**Data listing:**
━━━

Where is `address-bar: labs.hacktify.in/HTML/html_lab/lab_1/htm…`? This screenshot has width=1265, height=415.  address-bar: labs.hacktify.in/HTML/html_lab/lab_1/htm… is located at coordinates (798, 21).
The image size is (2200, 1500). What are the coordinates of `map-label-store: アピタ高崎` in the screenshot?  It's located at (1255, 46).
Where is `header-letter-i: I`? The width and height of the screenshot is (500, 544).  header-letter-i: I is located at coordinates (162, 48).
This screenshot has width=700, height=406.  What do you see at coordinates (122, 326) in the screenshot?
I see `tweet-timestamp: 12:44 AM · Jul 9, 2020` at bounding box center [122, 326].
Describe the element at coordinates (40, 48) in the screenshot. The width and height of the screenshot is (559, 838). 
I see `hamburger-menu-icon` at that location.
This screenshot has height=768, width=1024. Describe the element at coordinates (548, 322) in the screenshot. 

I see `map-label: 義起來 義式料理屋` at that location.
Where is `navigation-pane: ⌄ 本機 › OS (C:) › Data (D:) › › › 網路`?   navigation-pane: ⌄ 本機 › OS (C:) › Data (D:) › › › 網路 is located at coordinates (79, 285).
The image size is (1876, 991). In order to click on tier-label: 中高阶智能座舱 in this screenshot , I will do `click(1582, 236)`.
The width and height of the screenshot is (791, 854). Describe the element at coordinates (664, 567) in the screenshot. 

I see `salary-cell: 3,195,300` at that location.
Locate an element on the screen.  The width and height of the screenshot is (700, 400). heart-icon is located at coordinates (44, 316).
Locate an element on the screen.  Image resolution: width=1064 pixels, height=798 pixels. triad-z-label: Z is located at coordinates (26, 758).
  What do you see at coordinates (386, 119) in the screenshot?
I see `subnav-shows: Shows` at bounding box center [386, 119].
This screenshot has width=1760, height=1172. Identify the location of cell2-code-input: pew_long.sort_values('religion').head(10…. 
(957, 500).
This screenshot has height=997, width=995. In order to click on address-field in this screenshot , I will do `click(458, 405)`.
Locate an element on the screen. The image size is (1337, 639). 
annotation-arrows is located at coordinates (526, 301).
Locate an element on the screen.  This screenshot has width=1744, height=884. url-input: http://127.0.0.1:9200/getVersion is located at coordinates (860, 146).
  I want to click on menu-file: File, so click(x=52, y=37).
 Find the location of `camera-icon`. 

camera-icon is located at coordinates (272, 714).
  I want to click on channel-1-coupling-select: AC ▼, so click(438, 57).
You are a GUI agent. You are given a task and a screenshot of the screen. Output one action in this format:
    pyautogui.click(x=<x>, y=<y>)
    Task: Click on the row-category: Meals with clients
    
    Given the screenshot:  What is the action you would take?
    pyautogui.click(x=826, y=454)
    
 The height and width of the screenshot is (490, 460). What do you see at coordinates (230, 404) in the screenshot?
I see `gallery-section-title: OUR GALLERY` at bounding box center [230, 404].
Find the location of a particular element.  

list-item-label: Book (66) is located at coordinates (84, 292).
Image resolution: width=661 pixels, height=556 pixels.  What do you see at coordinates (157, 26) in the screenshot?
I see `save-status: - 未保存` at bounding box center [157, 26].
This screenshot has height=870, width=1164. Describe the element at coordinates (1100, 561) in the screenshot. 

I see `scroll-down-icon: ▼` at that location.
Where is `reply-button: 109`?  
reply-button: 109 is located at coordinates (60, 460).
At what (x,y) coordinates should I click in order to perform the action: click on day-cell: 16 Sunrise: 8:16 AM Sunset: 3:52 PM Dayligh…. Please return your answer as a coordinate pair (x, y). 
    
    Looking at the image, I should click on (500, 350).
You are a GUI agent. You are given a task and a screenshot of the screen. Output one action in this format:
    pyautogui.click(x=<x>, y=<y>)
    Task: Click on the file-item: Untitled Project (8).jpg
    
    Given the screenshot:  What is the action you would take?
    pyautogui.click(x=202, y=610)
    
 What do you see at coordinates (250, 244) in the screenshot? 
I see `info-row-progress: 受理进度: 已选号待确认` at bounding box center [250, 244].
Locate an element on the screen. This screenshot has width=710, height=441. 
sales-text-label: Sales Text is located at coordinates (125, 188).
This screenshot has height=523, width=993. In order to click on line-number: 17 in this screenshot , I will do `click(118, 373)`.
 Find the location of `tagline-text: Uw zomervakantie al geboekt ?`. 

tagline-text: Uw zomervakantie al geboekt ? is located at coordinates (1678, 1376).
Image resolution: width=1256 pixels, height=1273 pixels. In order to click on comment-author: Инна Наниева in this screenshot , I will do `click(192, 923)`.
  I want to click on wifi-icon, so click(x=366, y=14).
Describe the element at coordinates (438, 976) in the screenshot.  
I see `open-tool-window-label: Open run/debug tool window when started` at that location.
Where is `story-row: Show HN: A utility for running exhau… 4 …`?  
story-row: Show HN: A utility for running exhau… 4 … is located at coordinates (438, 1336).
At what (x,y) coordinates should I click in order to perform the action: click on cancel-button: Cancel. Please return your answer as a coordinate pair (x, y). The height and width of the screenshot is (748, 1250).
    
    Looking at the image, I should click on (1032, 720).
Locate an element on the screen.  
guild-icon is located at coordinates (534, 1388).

━━━

**Exercise directions:** Pick out each line in the data above that contains the word "story", and copy those lines unchanged.

**Exercise answer:**
Where is `story-row: Show HN: A utility for running exhau… 4 …`?  
story-row: Show HN: A utility for running exhau… 4 … is located at coordinates (438, 1336).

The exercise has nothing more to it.